BEGIN PROVIDED DATA

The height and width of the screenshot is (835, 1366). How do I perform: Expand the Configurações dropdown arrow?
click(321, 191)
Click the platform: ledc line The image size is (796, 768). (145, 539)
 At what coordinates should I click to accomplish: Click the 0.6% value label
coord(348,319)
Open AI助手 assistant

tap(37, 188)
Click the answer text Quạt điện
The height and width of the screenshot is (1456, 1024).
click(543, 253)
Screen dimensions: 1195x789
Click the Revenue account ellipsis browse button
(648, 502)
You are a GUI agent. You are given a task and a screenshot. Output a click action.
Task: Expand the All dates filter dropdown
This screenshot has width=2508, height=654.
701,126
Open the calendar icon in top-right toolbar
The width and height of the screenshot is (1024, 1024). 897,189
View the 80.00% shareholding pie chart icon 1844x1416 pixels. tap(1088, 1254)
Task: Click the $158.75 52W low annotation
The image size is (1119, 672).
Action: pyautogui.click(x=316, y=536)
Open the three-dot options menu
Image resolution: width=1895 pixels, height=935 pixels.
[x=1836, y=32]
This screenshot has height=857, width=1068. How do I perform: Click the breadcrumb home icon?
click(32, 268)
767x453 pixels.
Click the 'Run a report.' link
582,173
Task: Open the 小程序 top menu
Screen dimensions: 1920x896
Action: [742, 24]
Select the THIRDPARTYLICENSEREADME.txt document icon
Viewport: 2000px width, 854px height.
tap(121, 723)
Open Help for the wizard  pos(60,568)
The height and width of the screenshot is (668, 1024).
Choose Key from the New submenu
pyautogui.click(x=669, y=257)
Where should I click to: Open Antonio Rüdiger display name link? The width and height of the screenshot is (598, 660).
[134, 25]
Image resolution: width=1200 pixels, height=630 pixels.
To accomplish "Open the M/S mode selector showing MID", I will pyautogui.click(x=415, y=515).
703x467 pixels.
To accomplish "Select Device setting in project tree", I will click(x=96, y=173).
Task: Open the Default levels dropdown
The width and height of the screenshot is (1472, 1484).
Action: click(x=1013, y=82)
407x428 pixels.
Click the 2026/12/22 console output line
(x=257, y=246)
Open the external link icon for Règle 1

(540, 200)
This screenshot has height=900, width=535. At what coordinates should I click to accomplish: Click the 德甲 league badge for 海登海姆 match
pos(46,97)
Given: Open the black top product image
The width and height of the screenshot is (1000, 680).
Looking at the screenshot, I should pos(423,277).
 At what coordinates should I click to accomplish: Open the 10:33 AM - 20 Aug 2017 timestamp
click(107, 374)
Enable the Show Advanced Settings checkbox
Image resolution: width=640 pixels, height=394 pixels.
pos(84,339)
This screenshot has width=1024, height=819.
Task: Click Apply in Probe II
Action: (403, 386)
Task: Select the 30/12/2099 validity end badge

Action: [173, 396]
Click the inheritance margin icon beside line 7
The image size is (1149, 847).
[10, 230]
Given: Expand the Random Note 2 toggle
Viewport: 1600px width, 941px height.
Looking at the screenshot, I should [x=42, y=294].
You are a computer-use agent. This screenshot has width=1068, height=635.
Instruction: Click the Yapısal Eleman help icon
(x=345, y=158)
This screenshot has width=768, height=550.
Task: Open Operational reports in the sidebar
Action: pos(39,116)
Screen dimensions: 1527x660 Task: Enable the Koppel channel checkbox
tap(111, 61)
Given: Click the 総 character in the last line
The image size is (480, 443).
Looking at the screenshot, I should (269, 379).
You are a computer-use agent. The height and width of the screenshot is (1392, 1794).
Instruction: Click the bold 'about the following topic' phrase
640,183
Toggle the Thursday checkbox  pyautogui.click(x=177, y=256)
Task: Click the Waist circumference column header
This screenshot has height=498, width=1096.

END PROVIDED DATA

-- EXERCISE DESCRIPTION --
Your task is to retype all of the records exactly.

-- TASK ANSWER --
The height and width of the screenshot is (835, 1366). How do I perform: Expand the Configurações dropdown arrow?
click(321, 191)
Click the platform: ledc line The image size is (796, 768). (145, 539)
 At what coordinates should I click to accomplish: Click the 0.6% value label
coord(348,319)
Open AI助手 assistant

tap(37, 188)
Click the answer text Quạt điện
The height and width of the screenshot is (1456, 1024).
click(543, 253)
Screen dimensions: 1195x789
Click the Revenue account ellipsis browse button
(648, 502)
You are a GUI agent. You are given a task and a screenshot. Output a click action.
Task: Expand the All dates filter dropdown
This screenshot has width=2508, height=654.
701,126
Open the calendar icon in top-right toolbar
The width and height of the screenshot is (1024, 1024). 897,189
View the 80.00% shareholding pie chart icon 1844x1416 pixels. tap(1088, 1254)
Task: Click the $158.75 52W low annotation
The image size is (1119, 672).
Action: pyautogui.click(x=316, y=536)
Open the three-dot options menu
Image resolution: width=1895 pixels, height=935 pixels.
[x=1836, y=32]
This screenshot has height=857, width=1068. How do I perform: Click the breadcrumb home icon?
click(32, 268)
767x453 pixels.
Click the 'Run a report.' link
582,173
Task: Open the 小程序 top menu
Screen dimensions: 1920x896
Action: [742, 24]
Select the THIRDPARTYLICENSEREADME.txt document icon
Viewport: 2000px width, 854px height.
tap(121, 723)
Open Help for the wizard  pos(60,568)
The height and width of the screenshot is (668, 1024).
Choose Key from the New submenu
pyautogui.click(x=669, y=257)
Where should I click to: Open Antonio Rüdiger display name link? The width and height of the screenshot is (598, 660).
[134, 25]
Image resolution: width=1200 pixels, height=630 pixels.
To accomplish "Open the M/S mode selector showing MID", I will pyautogui.click(x=415, y=515).
703x467 pixels.
To accomplish "Select Device setting in project tree", I will click(x=96, y=173).
Task: Open the Default levels dropdown
The width and height of the screenshot is (1472, 1484).
Action: click(x=1013, y=82)
407x428 pixels.
Click the 2026/12/22 console output line
(x=257, y=246)
Open the external link icon for Règle 1

(540, 200)
This screenshot has height=900, width=535. At what coordinates should I click to accomplish: Click the 德甲 league badge for 海登海姆 match
pos(46,97)
Given: Open the black top product image
The width and height of the screenshot is (1000, 680).
Looking at the screenshot, I should pos(423,277).
 At what coordinates should I click to accomplish: Open the 10:33 AM - 20 Aug 2017 timestamp
click(107, 374)
Enable the Show Advanced Settings checkbox
Image resolution: width=640 pixels, height=394 pixels.
pos(84,339)
This screenshot has width=1024, height=819.
Task: Click Apply in Probe II
Action: (403, 386)
Task: Select the 30/12/2099 validity end badge

Action: [173, 396]
Click the inheritance margin icon beside line 7
The image size is (1149, 847).
[10, 230]
Given: Expand the Random Note 2 toggle
Viewport: 1600px width, 941px height.
Looking at the screenshot, I should [x=42, y=294].
You are a computer-use agent. This screenshot has width=1068, height=635.
Instruction: Click the Yapısal Eleman help icon
(x=345, y=158)
This screenshot has width=768, height=550.
Task: Open Operational reports in the sidebar
Action: pos(39,116)
Screen dimensions: 1527x660 Task: Enable the Koppel channel checkbox
tap(111, 61)
Given: Click the 総 character in the last line
The image size is (480, 443).
Looking at the screenshot, I should (269, 379).
You are a computer-use agent. The height and width of the screenshot is (1392, 1794).
Instruction: Click the bold 'about the following topic' phrase
640,183
Toggle the Thursday checkbox  pyautogui.click(x=177, y=256)
Task: Click the Waist circumference column header
This screenshot has height=498, width=1096.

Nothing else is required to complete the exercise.